DOCUMENT TEXT:
Beverly Grove is an area within the Beverly–Fairfax neighborhood in the Mid-City West region of Los Angeles, California.

Geography

City of Los Angeles
The term "Beverly Grove" was first used in 2006 to unofficially refer to a small residential area that was proposed to be subject to an anti-mansionization ordinance. It referred to an area in the Wilshire Community Plan area that was generally bounded by Colgate Avenue on the north, Fairfax Avenue on the east, Lindenhurst Avenue on the south, and San Vicente Boulevard on the west.

===Los Angeles Times''' Mapping L.A. boundaries===

In a departure from its first draft, the Los Angeles Times Mapping L.A. project maps Beverly Grove as bounded on the north and west by the West Hollywood and Beverly Hills city limits, on the east by Fairfax Avenue and on the south by Wilshire Boulevard and San Vicente Boulevard.

Stored data:
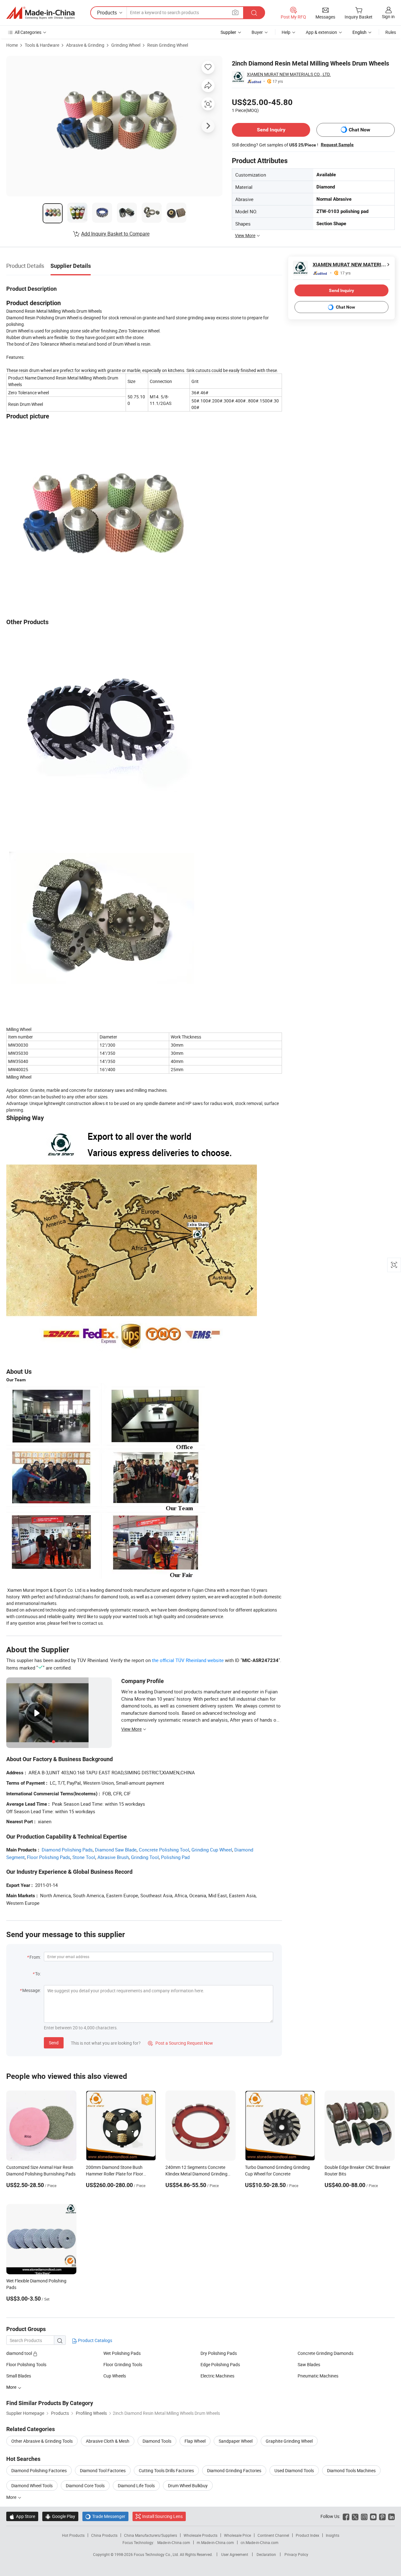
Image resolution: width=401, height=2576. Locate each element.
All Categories (28, 32)
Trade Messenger (105, 2516)
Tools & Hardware (42, 45)
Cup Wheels (114, 2376)
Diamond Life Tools (136, 2485)
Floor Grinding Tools (122, 2364)
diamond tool (19, 2353)
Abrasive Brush (113, 1857)
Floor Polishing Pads (48, 1857)
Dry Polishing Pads (218, 2353)
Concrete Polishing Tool (164, 1849)
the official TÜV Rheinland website (188, 1660)
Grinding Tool (145, 1857)
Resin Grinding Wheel (167, 45)
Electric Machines (217, 2376)
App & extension (321, 32)
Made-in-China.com (173, 2542)
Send (54, 2043)
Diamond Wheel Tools (32, 2485)
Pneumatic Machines (318, 2376)
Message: (31, 1990)
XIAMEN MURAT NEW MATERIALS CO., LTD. (289, 74)
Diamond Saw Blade (116, 1849)
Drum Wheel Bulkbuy (188, 2485)
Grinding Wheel (125, 45)
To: (38, 1974)
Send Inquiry (271, 130)
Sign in (388, 16)
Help (286, 32)
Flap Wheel (195, 2441)
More (11, 2497)
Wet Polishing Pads (122, 2353)
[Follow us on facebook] (346, 2516)
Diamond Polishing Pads (67, 1849)
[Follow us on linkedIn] (391, 2516)
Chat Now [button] (359, 130)
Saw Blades (309, 2364)
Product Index (307, 2535)
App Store (22, 2516)
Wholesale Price (237, 2535)
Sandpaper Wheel (236, 2441)
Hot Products (73, 2535)
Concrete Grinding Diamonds (325, 2353)
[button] (235, 12)
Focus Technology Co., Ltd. (157, 2554)
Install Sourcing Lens (162, 2516)
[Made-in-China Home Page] (40, 12)
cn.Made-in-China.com (260, 2542)
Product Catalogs (94, 2340)
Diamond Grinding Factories (234, 2470)
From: (35, 1957)
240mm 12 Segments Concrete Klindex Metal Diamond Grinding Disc (196, 2173)
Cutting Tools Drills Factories (166, 2470)
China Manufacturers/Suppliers (150, 2535)
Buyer (257, 32)
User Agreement (234, 2554)
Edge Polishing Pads (220, 2364)
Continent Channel (273, 2535)
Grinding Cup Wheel (211, 1849)
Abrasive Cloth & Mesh (107, 2441)
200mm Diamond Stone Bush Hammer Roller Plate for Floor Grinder (114, 2173)
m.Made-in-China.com (215, 2542)
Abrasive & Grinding (85, 45)
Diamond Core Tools (85, 2485)
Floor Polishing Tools (26, 2364)
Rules (390, 32)
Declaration (266, 2554)
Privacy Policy (296, 2554)
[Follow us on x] (355, 2516)
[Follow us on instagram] (364, 2516)
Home (12, 45)
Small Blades (18, 2376)
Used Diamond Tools (294, 2470)
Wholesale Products (200, 2535)
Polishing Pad (175, 1857)
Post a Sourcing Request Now (180, 2043)
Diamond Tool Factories (103, 2470)
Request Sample (337, 144)
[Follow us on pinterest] (382, 2516)
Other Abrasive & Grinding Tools (42, 2441)
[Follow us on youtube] (373, 2516)
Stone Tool (83, 1857)
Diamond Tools (157, 2441)
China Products (104, 2535)
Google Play (60, 2516)
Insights (332, 2535)
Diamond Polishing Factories (39, 2470)
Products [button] (107, 12)
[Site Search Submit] (254, 12)
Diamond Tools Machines (351, 2470)
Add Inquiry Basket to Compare (115, 233)
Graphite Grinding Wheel (289, 2441)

GIVEN REQUEST: Write out the Beverly Grove passage word for word, starting at "City of Los" and ending at "on the west.".

ANSWER TO THE EXERCISE:
City of Los Angeles
The term "Beverly Grove" was first used in 2006 to unofficially refer to a small residential area that was proposed to be subject to an anti-mansionization ordinance. It referred to an area in the Wilshire Community Plan area that was generally bounded by Colgate Avenue on the north, Fairfax Avenue on the east, Lindenhurst Avenue on the south, and San Vicente Boulevard on the west.